When companies file 10-Ks and 10-Qs, they are required to disclose certain pieces of information. For example, companies are required to report information about "significant pending lawsuits or other legal proceedings". As such, 10-Ks and 10-Qs often hold valuable insights into a company's performance.

These insights, however, can be difficult to access. The average 10-K was 42,000 words long in 2013; put in perspective, that's roughly one-fifth of the length of Moby-Dick. Beyond the sheer length, dense language and lots of boilerplate can further obfuscate true meaning for many investors.

The good news? We might not need to read companies' 10-Ks and 10-Qs from cover-to-cover in order derive value from the information they contain. Specifically, Lauren Cohen, Christopher Malloy and Quoc Nguyen argue in their recent paper that we can simply analyze textual changes in 10-Ks and 10-Qs to predict companies' future stock returns. (For an overview of this paper from Lauren Cohen himself, see the Lazy Prices interview from QuantCon 2018.)

In this investigation, we attempt to replicate their results on Quantopian.

The notebook attached below presents an analysis of the "similarity score" alpha factor. We begin by retrieving our alpha factor data with Pipeline; after transforming the data into the appropriate format for Alphalens, we run a full tearsheet that details mean returns, turnover, Normality, and more.

Loading notebook preview...

The material on this website is provided for informational purposes only and does not constitute an offer to sell, a solicitation to buy, or a recommendation or endorsement for any security or strategy, nor does it constitute an offer to provide investment advisory services by Quantopian. In addition, the material offers no opinion with respect to the suitability of any security or specific investment. No information contained herein should be regarded as a suggestion to engage in or refrain from any investment-related course of action as none of Quantopian nor any of its affiliates is undertaking to provide investment advice, act as an adviser to any plan or entity subject to the Employee Retirement Income Security Act of 1974, as amended, individual retirement account or individual retirement annuity, or give advice in a fiduciary capacity with respect to the materials presented herein. If you are an individual retirement or other investor, contact your financial advisor or other fiduciary unrelated to Quantopian about whether any given investment idea, strategy, product or service described herein may be appropriate for your circumstances. All investments involve risk, including loss of principal. Quantopian makes no guarantees as to the accuracy or completeness of the views expressed in the website. The views are subject to change, and may have become unreliable for various reasons, including changes in market conditions or economic circumstances.

5 responses

Thanks Lucy for the Alphalens study - results show some compelling spreads and fat tails!

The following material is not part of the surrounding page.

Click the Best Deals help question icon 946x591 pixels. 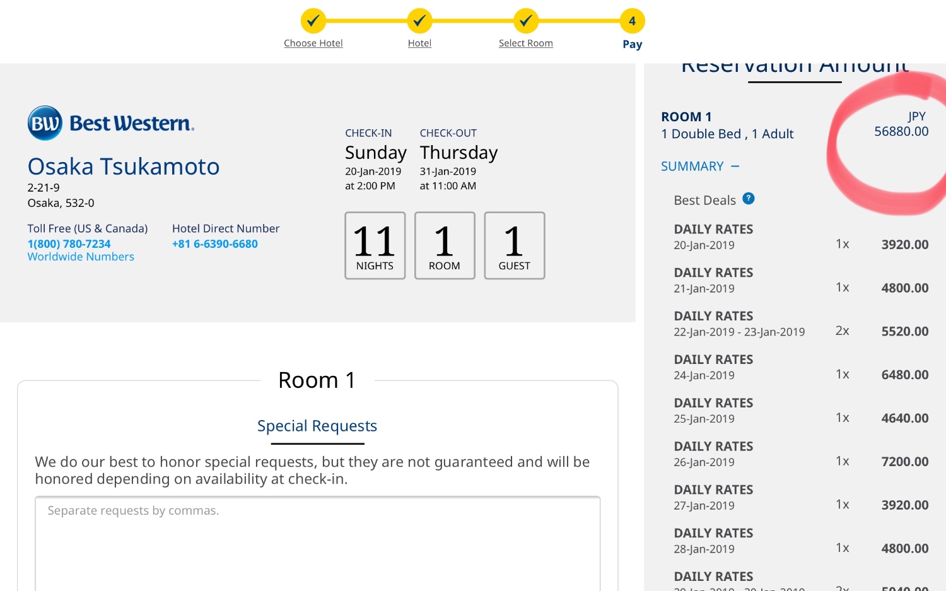[749, 199]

What is the actual portfolio construction process? In the paper, it says that the stock, if it's in the 1st or 5th quintile, would enter the portfolio the next month and stay in the portfolio for 3 months. So the "trading signal (ie. calculation of the factor scores/stock ranking) is only done monthly but is reviewed quarterly according to the paper in the end of the report release month, and finally is executed with a one month lag. Am I correct?
As an illustration, the first set of stock to long/short is easy since it's based on the initial score. And let's say the first construction gets executed in March (one month after the Jan/Feb prior year's Q4 release period). And in April and May, that would just be a rebalancing period. The factor score would be calculated continuously in this period until the end of May, and the final (or 2nd) set of the portfolio would be executed in June. Then this process will go on and on.
Let me know if I am interpreting the paper's methodology correctly.

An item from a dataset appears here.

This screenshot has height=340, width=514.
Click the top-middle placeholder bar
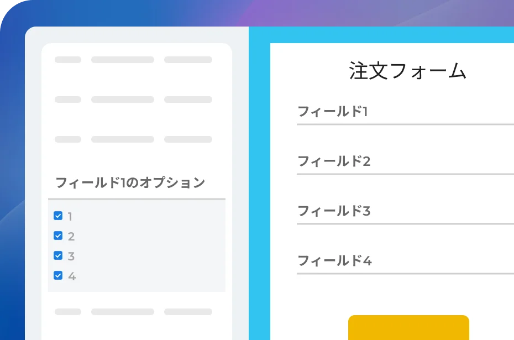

This anomaly has already vanished! Not worth the effort of collecting all that data. Lauren Cohen should have kept it, instead of publishing it.

Not realistic for real trading

@ George Tyrakis - I disagree. An academic paper that outlines a market anomalies is useless if the anomaly cannot be acted upon. Large part of what quant funds do are based on some or other version of published trading anomalies and risk premiums.